Hatoyama's Struggles

A year ago, in May 2009, Tobias Harris published "The DPJ bets on Hatoyama" on East Asia Forum. He stressed the risk associated with choosing Hatoyama to succeed Ozawa Ichiro, noting in particular Hatoyama’s history of indecisive leadership, poor decision-making skills, and over-reliance on those around him for guidance.

In his more recent "Japan: Hatoyama is the problem with his government," Harris declares:

"I don’t fault the Hatoyama government for taking on a tough issue like Futenma or postal privatization. After all, signaling changes of course on these policies is a good way to show how Westminster-style reforms can promote cabinet-led policy changes, making elections meaningful. But I fault the Hatoyama government — I fault the prime minister — for failing to exercise the least bit of control over his cabinet and his ruling party, making a total mess of these policies and others and dragging the government’s approval ratings into dismal terrain."

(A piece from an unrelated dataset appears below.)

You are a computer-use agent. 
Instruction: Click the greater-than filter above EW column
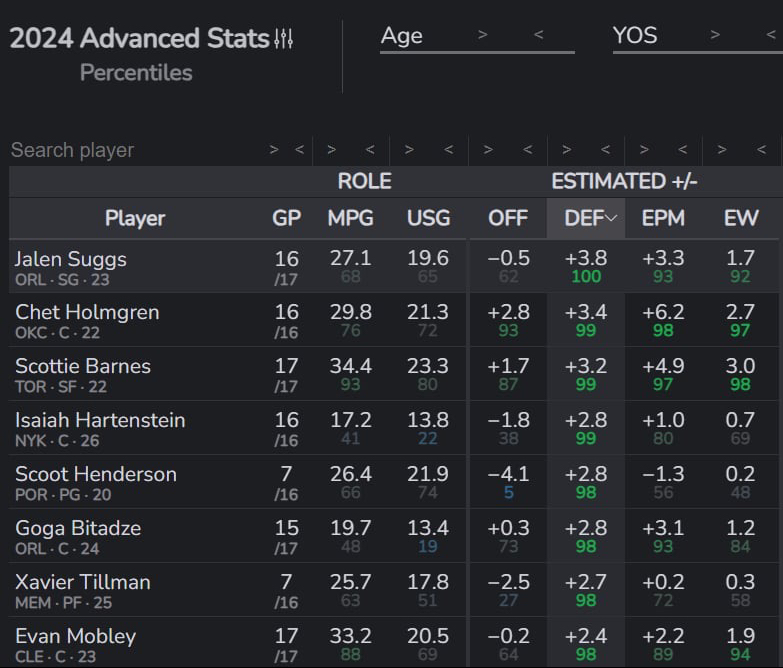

A Kyodo News poll showed Sunday that the support rate for the Hatoyama Cabinet has dropped to 33% and according to a poll released on Monday by the Yomiuri Newspaper, nearly half of Japan's voters support no political party, a sign of mounting frustration with both ruling and opposition parties ahead of an election expected in July.

For instance, Aurelia George Mulgan notes that in the past, the gaze of Japan’s Public Prosecutors Office (PPO), vigorous in its pursuit of politicians taking bribes, fell almost exclusively on LDP politicians. But in the last year or so, it has switched its gaze, and begun going after the two most prominent DPJ politicians: Secretary-General Ozawa and Prime Minister Hatoyama himself.

Now, former Finance Minister Kaoru Yosano, who is set to leave the LDP after severely criticizing the party leadership, and former trade minister Takeo Hiranuma confirmed Monday evening their plans to launch a new party by the end of the week.

Harris notes that for years polls have shown that the value the public wants in its leaders is ‘the ability to get things done.’ And at this point it’s the only way the DPJ can save itself. The questions to consider now are: Can the DPJ recover enough to retain power? Can Yosano's new party become one that represents a new alternative for voters dissatisfied with both the DPJ and the LDP?